Colonel Francis "Duke" Xavier Kane, Ph.D., USAF, retired, (December 12, 1918 – July 18, 2013 ) is the space planner and engineer responsible for the design concept of the Global Positioning System (GPS). Colonel Kane was General Bernard A. Schriever's Chief for Space and Ballistic Missile Planning at the U.S. Air Force Systems Command from 1961-1970. Colonel Kane was a participant in Project Forecast (1963–1964). Project Forecast was the longest range technology forecast undertaken by the U.S. military prior to 1963. Project Forecast contemplated the strategic technological environment of 1975 and the requirements for U.S. advancements in air, space, missile and computer technology.
In 1963, the Air Force Space Systems Division funded Colonel Kane to lead a classified project known as 621B. Phase I of 621B was for the engineering concept for a "space-based navigation system" that would later become known as the Global Positioning System (GPS/NAVSTAR). According to Colonel Brad Parkinson (USAF, retired), Project 621B had "many of the attributes that you now see in GPS. It has probably never been given its due credit."
Colonel Kane formed the 621B team consisting of Air Force engineers and Aerospace corporation contractors in Los Angeles to lay the foundation for GPS development. The concept of operations established in Phase I was for a space-based system enabling 3-dimensional location (longitude, latitude, and altitude) globally, in all weather, at all times transmitting on a frequency established by the Scientific Advisory Board. The satellites use a time-differ-ence-of-arrival concept using precise satellite posi-tion and on-board atomic clocks to continuously generate navigation messages that can be receivedby users anywhere on Earth. The engineering concept addressed that a minimum of 24 satellites would be required for global coverage, at an altitude of 10,000 nautical miles, at 55 degrees inclination, and powered by hybrid solar and battery energy sources.
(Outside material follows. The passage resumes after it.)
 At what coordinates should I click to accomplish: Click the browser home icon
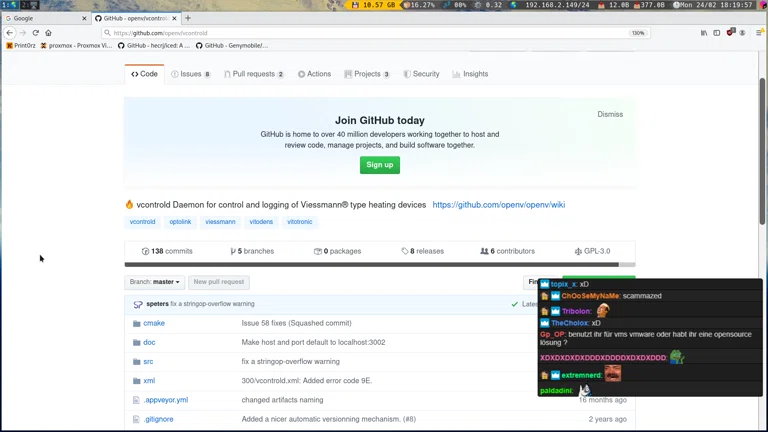click(x=48, y=33)
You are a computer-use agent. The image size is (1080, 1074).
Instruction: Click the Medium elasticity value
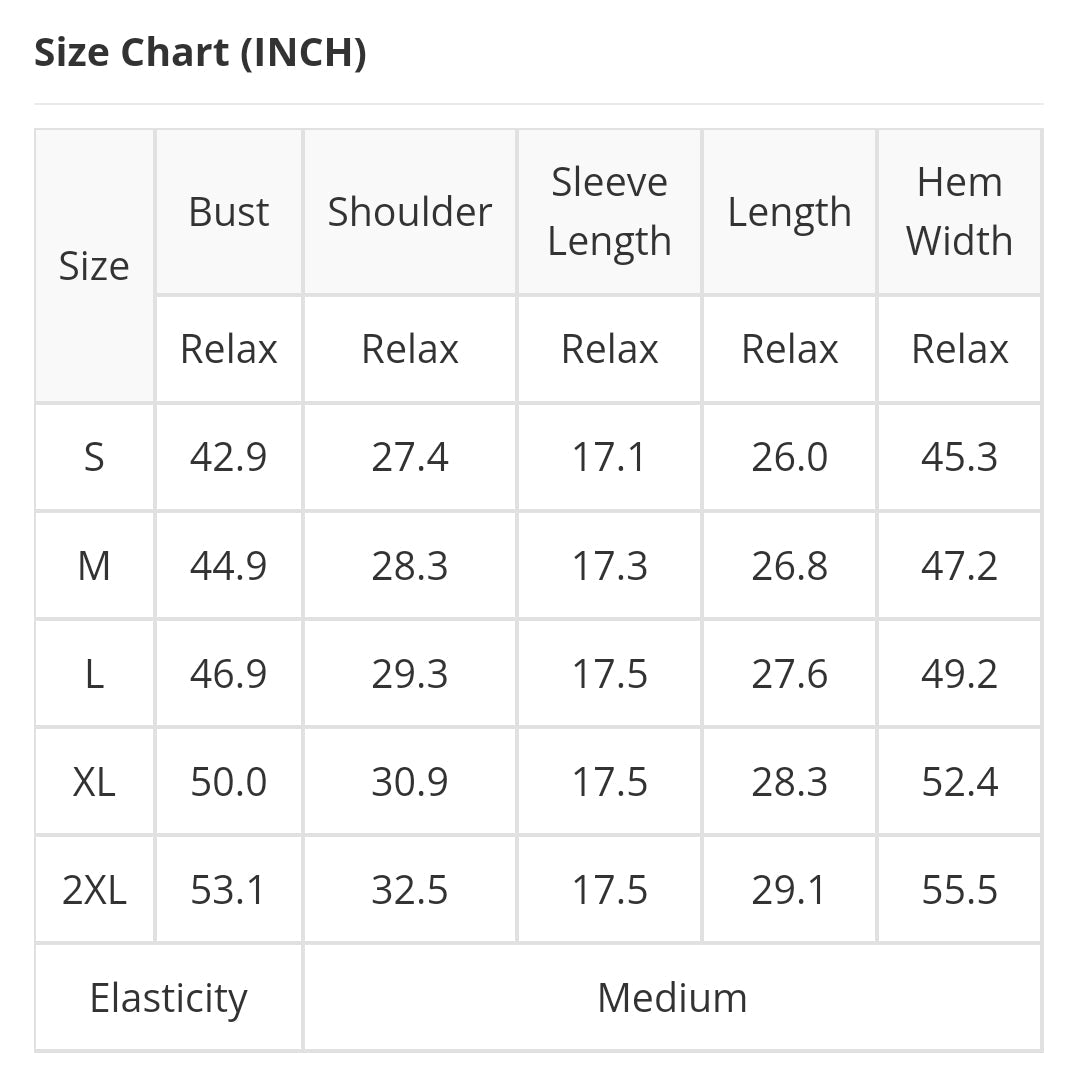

From 1964 to 1966, several Aerospace corporation team members made outstanding contributions to GPS studies on the U.S. Air Force 621B team led by Colonel Kane. "These men included of Phil Diamonds, Peter W. Soule, James B. Woodford, Alfred Bogen, Richard Dutcher, Howard F. Marx, and Hideyoshi Nakamura. It was Nakamura and some of his coworkers who suggested that range measurements for an aircraft should be calculated using signals from four satellites. The aircraft's crewmembers could then obtain a three-dimensional position by measuring four distinct differences in the signals' arrival times and then adding these to a clock connected to a quartz oscillator. Each satellite would also have its own clock, which would be updated continuously by ground signals. In essence, this was the operational concept that eventually led to GPS as it is known today."